The Review Queue is Not the Problem

Last time I wrote that AI made it trivial to produce code and did nothing to reduce the risk of running it. Amazon confirmed it publicly: two outages in three days traced to AI-assisted changes, and a mandated 90-day reset across its most critical systems.

But Amazon is an extreme. The more telling story is the one happening quietly in engineering organizations everywhere.

The Absorption Limit

When Cursor acquired code review startup Graphite in December, it paid well over Graphite's last private valuation of $290 million. The strategic rationale was straightforward. Cursor CEO Michael Truell said the review process had "remained largely unchanged" even as AI dramatically accelerated code writing. That gap was becoming the new constraint on shipping software.

The Cursor-Graphite deal is essentially a market signal translated into a balance sheet entry. The industry has absorbed the lesson that AI writes code faster. It is now placing expensive bets on what comes next: the humans in the review queue.

That framing is understandable. It is also wrong.

The review queue is not the bottleneck. It means the system has hit the absorption limit: more code, generated faster, arriving at a checkpoint that was never designed to absorb this volume. On teams with high AI adoption, developers complete 21% more tasks and merge 98% more pull requests, but PR review time increases 91%. The instinct is to treat that 91% as the problem to solve. Speed up review, automate it, get it out of the way.

But the review queue is not producing risk. It is simply revealing risk.

Measuring the Risk

The body of knowledge around AI-assisted code is growing. Veracode tested 80 coding tasks across more than 100 large language models and found that 45% introduced OWASP Top 10 vulnerabilities, with Java hitting a 72% security failure rate. A separate study found that AI-written code surfaces 1.7 times more issues than human-written code, and nearly half of developers say debugging AI output takes longer than fixing code written by people.

This is the actual problem. Not that review is slow. That what is arriving at review is harder to trust, at a volume human reviewers were not built to absorb.

When Cursor's CEO describes review as a bottleneck "to moving even faster," he is diagnosing the friction correctly and drawing the wrong conclusion. The friction is not the problem. It is the only thing standing between accelerated code generation and accelerated production failures.

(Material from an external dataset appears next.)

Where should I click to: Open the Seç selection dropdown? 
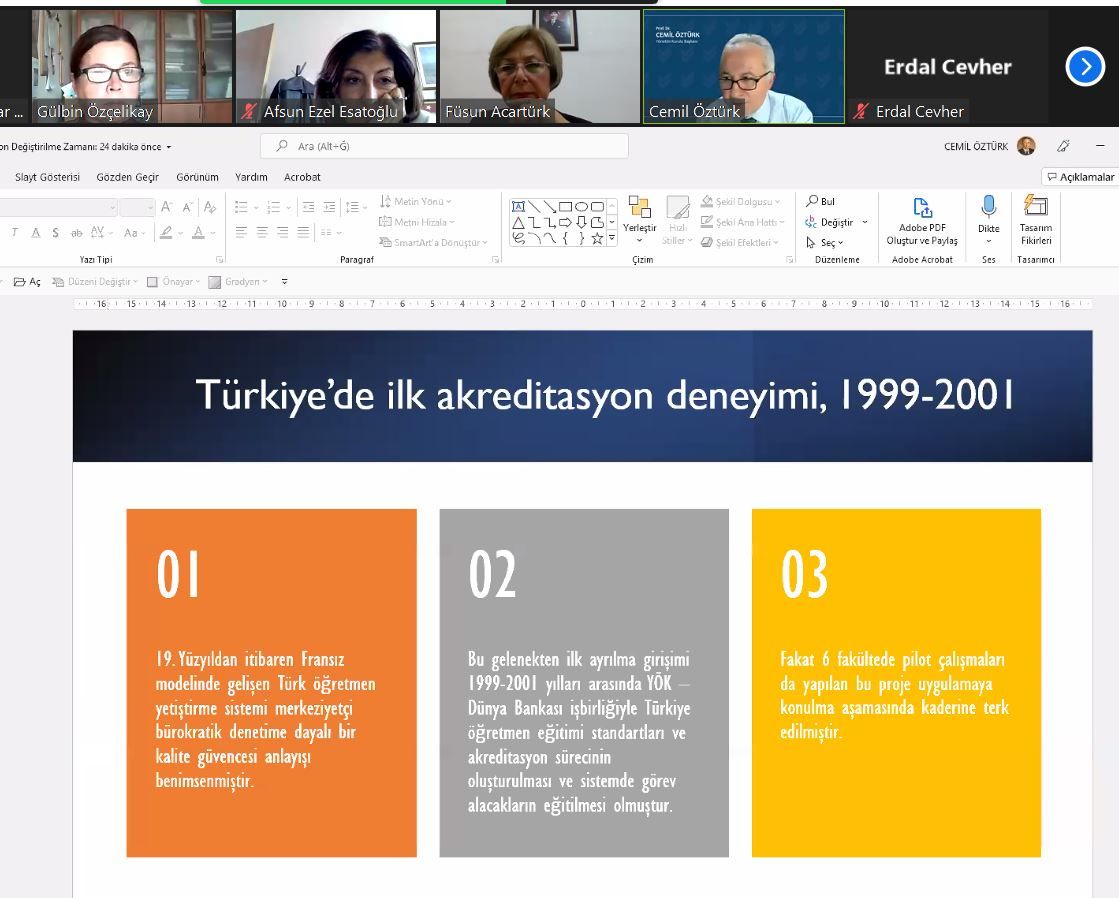tap(826, 242)
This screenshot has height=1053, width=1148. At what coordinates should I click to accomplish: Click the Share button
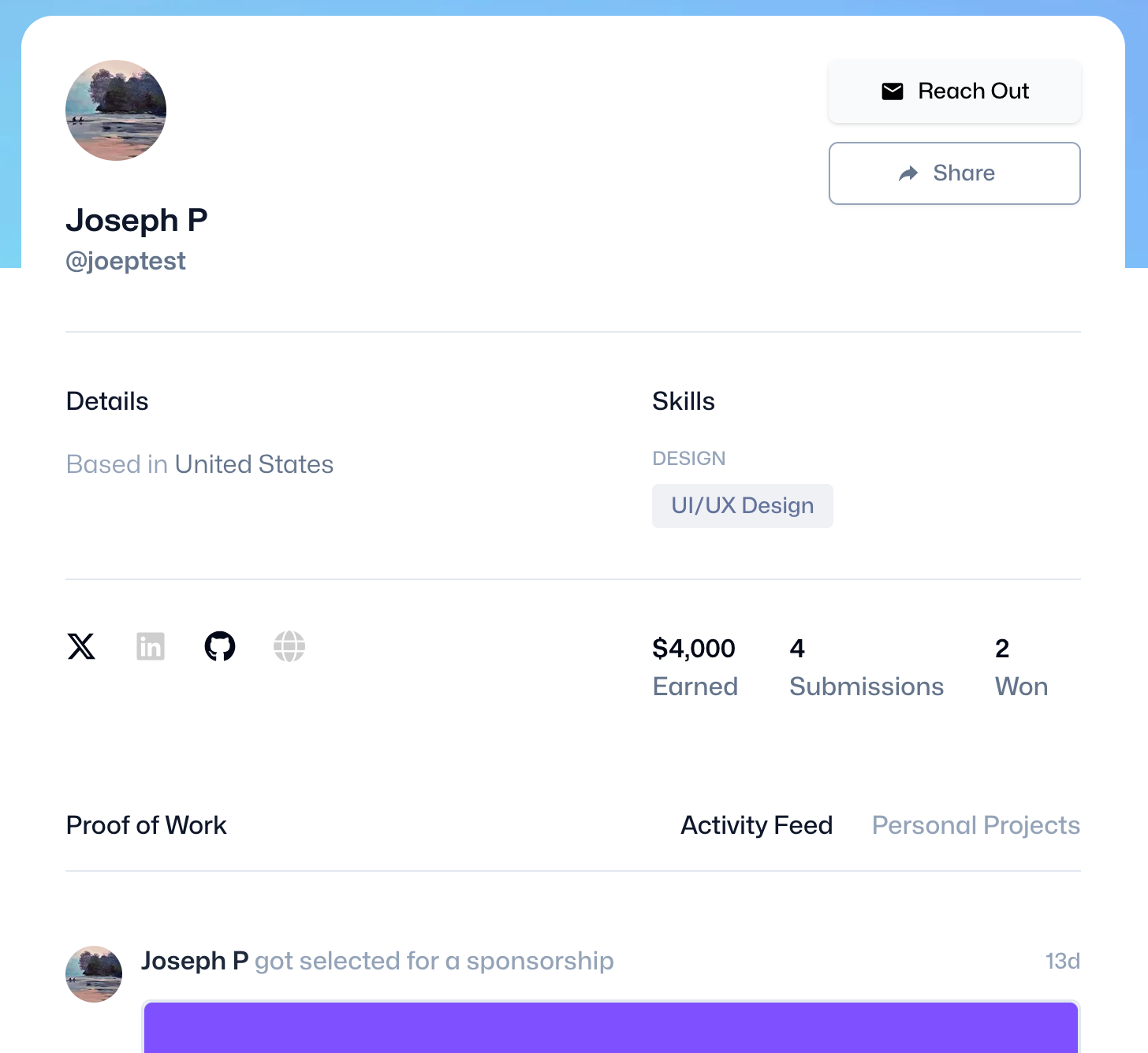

To be fair to Truell, the problem he is trying to solve is real and hard. Review has always depended on something that does not exist in any repository: the accumulated judgment of everyone who has ever debugged the system at three in the morning, made the call that saved a production incident, or quietly backed out a change because something felt wrong they couldn't quite articulate. That knowledge lives in people. It does not live in diffs. Graphite is a genuine attempt to make review faster and smarter. The problem is that faster and smarter review of code that is harder to trust, at higher volume, in systems that are increasingly difficult to fully comprehend, is not the same thing as safer software. It is a throughput improvement applied to a comprehension problem.

According to the 2026 State of Software Delivery report, main branch success rates have dropped to 70.8%, a five-year low. That means that nearly three in ten merges are now failing. That number is not a review problem. It is a risk absorption problem. More code, higher failure rates, and a growing pressure to move the human checkpoint out of the way.

Course Correction

The correct response is not to eliminate the checkpoint. It is to increase the system's capacity to absorb change. That is a different problem entirely.

It is not solved by adding reviewers or speeding up approvals. It requires building systems where safety scales with output. Test coverage that evolves alongside code generation. Deployment pipelines that route changes by risk, not convenience. Observability that explains why a change was considered safe, not just what failed. Reliability treated as a property of the architecture itself, not a process applied at the end.

This is where the industry begins to split.

One path treats review as friction to remove. Those teams will move faster in the short term. They will clear their queues, increase throughput, and push more change into production. They will also discover, repeatedly, that they have exceeded their absorption limit. The result will not be a single catastrophic failure, but a steady accumulation of instability that eventually forces a correction.

The other path treats the review queue as a signal. Those teams will look slower at first. They will merge less, question more, and invest in the unglamorous work of increasing their system's capacity for safe change. Over time, they will be the only ones able to increase velocity without increasing risk.

The review queue is not the problem. It is the system telling you that you are already at the limit. What happens next depends on whether you choose to ignore it, or build beyond it.